It would be recollected that this fund would remain to be distributed when they were cold and lifeless beneath the clods of the valley. Long after parties and party strifes had ceased to exist, this vast fund would continue; then let them throw aside all their predilections, and come up to the measure which would improve the country in so many ways, and suppress all this excitement caused by not distributing that which justly belonged to the people.

When Mr. CLAY had concluded,
The Senate adjourned.

WEDNESDAY, APRIL 27. NAVY BILL.

On motion of Mr. SOUTHARD, the Senate proceeded to consider the bill making appropriations for the naval service.
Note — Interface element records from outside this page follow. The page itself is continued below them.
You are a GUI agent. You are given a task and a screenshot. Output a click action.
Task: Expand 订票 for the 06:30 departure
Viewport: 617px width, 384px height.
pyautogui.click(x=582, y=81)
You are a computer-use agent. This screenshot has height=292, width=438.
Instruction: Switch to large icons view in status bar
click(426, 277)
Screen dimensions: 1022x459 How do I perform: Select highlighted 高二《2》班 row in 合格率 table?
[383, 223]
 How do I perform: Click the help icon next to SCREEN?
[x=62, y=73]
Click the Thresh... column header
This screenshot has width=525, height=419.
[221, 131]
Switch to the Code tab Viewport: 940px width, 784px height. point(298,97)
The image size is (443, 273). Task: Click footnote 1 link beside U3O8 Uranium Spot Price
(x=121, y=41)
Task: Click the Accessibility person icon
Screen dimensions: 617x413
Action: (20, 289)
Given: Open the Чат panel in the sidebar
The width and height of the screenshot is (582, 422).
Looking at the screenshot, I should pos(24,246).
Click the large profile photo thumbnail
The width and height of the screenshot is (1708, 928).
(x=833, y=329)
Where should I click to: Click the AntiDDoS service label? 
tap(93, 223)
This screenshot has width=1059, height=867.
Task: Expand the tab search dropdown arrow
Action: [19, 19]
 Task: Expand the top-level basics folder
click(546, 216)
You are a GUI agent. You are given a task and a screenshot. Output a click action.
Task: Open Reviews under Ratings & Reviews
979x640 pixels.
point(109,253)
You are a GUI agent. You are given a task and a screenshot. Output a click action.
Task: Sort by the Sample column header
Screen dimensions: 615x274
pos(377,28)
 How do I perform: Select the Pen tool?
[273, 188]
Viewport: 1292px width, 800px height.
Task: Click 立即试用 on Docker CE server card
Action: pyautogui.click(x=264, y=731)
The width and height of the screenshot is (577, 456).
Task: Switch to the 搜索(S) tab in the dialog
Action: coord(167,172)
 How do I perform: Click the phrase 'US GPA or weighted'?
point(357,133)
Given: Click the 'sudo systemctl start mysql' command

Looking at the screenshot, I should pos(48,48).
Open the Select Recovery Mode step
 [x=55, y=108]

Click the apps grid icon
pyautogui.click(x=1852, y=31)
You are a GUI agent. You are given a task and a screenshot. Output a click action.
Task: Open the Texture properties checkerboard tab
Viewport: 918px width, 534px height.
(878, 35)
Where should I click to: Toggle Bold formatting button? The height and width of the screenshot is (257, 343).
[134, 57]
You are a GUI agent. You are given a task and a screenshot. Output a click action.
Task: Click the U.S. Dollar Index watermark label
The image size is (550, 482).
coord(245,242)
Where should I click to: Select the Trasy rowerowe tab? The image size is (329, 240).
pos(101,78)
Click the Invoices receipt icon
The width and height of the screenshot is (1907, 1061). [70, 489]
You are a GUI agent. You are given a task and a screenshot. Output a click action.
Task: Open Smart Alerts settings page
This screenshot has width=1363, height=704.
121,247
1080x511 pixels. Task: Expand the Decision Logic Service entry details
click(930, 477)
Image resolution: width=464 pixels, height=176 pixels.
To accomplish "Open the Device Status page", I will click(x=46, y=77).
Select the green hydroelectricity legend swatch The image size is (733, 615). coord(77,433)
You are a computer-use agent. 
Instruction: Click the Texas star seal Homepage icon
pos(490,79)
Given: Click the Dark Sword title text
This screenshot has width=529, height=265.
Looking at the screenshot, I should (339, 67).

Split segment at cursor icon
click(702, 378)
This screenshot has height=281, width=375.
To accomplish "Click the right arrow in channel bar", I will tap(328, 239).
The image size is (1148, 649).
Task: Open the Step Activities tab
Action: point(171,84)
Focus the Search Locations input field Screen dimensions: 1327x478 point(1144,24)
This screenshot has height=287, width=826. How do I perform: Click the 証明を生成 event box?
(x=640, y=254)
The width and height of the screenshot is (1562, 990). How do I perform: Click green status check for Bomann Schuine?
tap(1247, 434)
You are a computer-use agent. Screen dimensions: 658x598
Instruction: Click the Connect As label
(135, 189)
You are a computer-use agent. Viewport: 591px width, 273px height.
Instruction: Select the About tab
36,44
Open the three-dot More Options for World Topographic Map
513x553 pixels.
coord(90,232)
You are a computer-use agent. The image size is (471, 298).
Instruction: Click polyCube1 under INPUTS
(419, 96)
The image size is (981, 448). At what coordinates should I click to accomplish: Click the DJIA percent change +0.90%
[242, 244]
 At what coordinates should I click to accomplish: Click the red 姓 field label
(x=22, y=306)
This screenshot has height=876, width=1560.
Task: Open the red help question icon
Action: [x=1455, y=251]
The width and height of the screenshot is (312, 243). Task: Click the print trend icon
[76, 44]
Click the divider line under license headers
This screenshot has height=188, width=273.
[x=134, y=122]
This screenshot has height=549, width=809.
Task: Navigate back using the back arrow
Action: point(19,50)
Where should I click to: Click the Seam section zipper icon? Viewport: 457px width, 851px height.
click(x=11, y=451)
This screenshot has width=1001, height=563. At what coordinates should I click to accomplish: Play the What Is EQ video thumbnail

The question was taken on the amendments proposed by the Naval Committee, and the question on the first seven amendments; which were agreed to.

The question being on the eighth amendment, viz: to insert: "For the purchase of sites, and the erection of barracks, near the navy yards at Charlestown, Brooklyn, Gosport, and Pensacola, $200,000.”

After a brief explanation from Mr. SOUTHARD, this amendment was agreed to.

The following amendments, reported by the committee, were also agreed to:

For building a dry dock at Brooklyn, $180,000; "For completing the steam vessel now building at the navy yard at Brooklyn, $150,000;

For navy hospitals, $45,410;

"For completing the powder magazines near New York and Boston, with the landings, enclosures, and dependencies, $19,200.

"And be it further enacted, That an exploring expedition to the Pacific Ocean and South Seas be, and the same is hereby, authorized and directed, and that the President of the United States be, and he is hereby, authorized to prepare, and send out for that purpose, a sloop of war, and to purchase or provide such other smaller vessels as may be necessary and proper to render the said expedition efficient and useful.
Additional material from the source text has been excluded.